Source data
>>>>>

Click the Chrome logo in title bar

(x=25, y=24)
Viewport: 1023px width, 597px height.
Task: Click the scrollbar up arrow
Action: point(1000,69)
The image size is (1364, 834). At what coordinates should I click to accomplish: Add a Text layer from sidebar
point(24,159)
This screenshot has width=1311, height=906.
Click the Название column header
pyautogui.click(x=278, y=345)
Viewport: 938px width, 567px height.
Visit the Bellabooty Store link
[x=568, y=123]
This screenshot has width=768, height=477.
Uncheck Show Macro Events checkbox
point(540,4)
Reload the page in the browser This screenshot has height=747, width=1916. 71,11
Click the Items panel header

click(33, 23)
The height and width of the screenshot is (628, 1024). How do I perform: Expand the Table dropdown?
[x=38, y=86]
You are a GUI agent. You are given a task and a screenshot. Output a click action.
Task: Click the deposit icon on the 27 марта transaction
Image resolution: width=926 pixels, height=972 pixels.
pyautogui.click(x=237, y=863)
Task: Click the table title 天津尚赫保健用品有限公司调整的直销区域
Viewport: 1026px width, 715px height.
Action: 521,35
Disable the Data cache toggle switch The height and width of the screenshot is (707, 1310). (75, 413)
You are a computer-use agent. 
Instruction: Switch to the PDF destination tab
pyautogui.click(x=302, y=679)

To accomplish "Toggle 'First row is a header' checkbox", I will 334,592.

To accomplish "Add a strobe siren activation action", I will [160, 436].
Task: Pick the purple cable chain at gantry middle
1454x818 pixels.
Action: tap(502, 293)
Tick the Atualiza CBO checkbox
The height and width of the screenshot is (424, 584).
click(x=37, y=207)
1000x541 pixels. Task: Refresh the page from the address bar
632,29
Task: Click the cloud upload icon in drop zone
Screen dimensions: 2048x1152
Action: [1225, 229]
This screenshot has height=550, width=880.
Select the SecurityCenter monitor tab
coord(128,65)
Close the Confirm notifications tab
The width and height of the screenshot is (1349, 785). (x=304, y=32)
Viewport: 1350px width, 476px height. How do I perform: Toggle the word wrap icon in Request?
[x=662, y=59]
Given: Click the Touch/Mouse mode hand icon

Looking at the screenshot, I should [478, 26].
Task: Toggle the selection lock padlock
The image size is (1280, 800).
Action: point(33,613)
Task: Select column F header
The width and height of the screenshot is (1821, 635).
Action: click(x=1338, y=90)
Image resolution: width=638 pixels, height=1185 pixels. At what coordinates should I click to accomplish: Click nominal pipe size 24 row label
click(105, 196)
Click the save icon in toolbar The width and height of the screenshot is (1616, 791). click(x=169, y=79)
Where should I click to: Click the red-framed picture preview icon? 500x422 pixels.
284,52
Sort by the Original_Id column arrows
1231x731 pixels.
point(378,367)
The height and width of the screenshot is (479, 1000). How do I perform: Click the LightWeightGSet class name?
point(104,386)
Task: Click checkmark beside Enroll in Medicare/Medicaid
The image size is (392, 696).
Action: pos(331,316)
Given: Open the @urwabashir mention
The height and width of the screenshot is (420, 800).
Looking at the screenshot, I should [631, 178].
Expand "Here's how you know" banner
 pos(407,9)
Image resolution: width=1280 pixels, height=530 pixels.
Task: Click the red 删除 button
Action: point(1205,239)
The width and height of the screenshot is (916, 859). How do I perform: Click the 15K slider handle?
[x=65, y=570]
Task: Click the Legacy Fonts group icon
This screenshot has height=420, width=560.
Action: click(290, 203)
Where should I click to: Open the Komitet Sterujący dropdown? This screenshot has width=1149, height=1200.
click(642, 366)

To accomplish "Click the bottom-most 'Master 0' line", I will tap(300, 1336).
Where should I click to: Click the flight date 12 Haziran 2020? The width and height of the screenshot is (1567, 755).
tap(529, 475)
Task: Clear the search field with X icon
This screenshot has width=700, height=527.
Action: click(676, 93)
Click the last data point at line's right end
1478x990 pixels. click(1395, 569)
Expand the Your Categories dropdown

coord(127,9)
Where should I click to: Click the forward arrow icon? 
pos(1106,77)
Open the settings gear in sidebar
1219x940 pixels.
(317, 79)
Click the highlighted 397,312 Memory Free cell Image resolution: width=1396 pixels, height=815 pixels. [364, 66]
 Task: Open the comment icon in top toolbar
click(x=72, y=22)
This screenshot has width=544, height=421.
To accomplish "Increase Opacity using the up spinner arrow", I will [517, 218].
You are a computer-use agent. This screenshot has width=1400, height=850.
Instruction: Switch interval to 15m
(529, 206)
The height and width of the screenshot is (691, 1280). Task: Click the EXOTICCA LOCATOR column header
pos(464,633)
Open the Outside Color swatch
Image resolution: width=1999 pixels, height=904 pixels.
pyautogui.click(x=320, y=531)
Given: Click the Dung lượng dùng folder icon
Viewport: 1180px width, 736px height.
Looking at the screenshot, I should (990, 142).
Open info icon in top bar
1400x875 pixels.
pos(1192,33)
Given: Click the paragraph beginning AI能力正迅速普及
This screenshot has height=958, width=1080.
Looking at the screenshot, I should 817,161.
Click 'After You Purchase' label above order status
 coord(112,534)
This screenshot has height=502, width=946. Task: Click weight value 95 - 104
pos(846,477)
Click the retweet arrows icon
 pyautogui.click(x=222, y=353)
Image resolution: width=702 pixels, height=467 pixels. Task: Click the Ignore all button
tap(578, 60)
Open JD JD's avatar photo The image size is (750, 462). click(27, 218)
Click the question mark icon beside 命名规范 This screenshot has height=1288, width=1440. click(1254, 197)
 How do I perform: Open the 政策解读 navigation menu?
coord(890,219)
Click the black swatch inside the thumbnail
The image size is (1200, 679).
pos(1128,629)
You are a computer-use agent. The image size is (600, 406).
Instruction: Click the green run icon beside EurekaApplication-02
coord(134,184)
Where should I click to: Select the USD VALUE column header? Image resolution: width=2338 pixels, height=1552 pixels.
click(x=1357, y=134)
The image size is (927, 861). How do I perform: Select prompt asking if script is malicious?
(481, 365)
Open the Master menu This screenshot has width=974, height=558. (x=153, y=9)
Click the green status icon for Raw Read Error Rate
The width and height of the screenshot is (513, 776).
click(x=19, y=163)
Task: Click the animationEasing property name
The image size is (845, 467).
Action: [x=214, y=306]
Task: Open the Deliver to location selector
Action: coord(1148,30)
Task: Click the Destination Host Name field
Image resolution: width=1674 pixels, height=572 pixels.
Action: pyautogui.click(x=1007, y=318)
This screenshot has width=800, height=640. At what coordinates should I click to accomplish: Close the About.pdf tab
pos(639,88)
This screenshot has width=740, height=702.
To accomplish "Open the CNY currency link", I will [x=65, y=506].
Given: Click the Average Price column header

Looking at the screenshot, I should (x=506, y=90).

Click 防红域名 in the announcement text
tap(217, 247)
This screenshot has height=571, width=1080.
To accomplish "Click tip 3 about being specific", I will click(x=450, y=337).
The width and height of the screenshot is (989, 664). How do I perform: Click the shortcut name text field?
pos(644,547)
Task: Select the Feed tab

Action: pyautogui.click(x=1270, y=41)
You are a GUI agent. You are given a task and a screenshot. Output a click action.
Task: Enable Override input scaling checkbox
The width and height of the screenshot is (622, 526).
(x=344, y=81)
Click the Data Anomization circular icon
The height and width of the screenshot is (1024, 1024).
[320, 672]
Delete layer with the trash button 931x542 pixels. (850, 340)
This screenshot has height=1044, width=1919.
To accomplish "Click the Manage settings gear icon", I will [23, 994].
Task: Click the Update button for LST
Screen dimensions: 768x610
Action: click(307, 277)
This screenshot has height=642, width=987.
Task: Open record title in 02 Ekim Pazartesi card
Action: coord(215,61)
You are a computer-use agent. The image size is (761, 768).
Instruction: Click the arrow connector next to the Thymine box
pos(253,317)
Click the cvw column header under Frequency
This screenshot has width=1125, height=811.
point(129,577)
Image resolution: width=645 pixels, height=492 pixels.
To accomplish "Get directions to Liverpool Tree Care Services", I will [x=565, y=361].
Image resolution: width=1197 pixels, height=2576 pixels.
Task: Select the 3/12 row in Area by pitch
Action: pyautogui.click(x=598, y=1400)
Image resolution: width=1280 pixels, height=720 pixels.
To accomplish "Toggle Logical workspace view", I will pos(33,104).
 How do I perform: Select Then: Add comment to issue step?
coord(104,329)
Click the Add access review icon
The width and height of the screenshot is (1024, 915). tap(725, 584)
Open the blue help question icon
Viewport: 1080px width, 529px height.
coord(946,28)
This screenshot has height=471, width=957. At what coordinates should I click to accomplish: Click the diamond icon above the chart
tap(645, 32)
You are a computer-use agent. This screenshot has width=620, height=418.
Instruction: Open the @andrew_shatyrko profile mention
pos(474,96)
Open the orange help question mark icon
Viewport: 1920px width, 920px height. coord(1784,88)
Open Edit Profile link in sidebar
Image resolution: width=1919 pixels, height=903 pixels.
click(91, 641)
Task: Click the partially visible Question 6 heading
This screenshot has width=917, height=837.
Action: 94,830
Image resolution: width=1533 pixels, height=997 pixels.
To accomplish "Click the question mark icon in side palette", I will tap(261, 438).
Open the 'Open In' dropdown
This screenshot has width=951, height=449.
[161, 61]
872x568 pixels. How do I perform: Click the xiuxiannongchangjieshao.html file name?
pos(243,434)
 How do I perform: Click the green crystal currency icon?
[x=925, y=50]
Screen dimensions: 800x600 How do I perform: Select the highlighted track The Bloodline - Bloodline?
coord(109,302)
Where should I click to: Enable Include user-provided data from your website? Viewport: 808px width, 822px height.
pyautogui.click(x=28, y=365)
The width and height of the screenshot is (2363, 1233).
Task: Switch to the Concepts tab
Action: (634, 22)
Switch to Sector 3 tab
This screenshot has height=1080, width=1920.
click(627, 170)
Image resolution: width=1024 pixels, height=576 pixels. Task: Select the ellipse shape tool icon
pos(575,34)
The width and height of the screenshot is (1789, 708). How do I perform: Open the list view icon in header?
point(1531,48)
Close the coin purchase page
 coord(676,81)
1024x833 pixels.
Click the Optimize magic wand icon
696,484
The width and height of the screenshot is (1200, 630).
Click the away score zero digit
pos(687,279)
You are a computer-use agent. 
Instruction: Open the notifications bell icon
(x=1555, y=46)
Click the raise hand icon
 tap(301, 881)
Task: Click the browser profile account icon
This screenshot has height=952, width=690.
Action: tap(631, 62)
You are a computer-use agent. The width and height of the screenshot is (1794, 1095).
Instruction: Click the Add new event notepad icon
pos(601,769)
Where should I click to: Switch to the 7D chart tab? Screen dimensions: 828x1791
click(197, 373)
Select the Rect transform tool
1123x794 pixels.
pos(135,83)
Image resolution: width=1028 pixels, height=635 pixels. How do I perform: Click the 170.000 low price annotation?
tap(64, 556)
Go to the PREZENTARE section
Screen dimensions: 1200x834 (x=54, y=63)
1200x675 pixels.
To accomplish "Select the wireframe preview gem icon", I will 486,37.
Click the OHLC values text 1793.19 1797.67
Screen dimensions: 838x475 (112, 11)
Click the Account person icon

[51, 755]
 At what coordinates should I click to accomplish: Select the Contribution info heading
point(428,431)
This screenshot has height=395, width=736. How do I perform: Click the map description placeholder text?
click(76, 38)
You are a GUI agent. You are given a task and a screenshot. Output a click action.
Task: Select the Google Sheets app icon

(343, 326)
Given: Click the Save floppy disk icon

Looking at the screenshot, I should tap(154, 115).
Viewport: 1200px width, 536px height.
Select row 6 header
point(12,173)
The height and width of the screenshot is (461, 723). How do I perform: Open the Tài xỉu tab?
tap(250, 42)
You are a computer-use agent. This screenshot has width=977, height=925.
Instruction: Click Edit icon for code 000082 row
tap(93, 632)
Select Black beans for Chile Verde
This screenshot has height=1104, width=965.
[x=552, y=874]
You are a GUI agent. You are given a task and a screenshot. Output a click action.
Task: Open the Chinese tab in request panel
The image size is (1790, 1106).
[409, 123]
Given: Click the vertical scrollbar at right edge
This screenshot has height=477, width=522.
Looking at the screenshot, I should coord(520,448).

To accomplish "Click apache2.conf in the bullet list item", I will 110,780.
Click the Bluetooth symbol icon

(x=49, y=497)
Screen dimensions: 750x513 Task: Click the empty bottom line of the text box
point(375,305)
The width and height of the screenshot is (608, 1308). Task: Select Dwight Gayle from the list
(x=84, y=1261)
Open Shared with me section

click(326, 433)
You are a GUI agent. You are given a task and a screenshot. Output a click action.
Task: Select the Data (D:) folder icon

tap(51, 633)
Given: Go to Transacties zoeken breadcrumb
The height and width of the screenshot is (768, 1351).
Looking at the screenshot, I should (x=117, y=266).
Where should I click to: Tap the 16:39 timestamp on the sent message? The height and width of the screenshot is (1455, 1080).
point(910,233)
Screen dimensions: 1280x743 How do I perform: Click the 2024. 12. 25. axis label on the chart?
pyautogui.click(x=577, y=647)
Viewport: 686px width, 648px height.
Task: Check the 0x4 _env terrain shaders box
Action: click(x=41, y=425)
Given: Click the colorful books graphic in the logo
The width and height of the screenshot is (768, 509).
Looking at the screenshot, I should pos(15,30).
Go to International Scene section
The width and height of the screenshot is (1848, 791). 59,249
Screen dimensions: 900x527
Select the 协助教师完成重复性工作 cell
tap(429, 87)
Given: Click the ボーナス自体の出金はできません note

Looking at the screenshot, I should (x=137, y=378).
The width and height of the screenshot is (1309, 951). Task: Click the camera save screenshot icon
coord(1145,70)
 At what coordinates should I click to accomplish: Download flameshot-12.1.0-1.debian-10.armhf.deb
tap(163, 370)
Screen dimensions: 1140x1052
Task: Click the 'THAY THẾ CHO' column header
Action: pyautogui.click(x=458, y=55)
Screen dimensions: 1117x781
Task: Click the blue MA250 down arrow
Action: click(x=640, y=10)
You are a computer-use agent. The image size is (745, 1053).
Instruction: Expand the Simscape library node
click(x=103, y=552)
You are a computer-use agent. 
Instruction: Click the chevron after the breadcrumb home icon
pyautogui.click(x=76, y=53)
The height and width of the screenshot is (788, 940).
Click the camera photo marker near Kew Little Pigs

<<<<<

» **Assigned task**
Filter the entries down to the lines holding the string "browser". Copy each of those lines.

» **Response**
Reload the page in the browser This screenshot has height=747, width=1916. 71,11
Task: Click the browser profile account icon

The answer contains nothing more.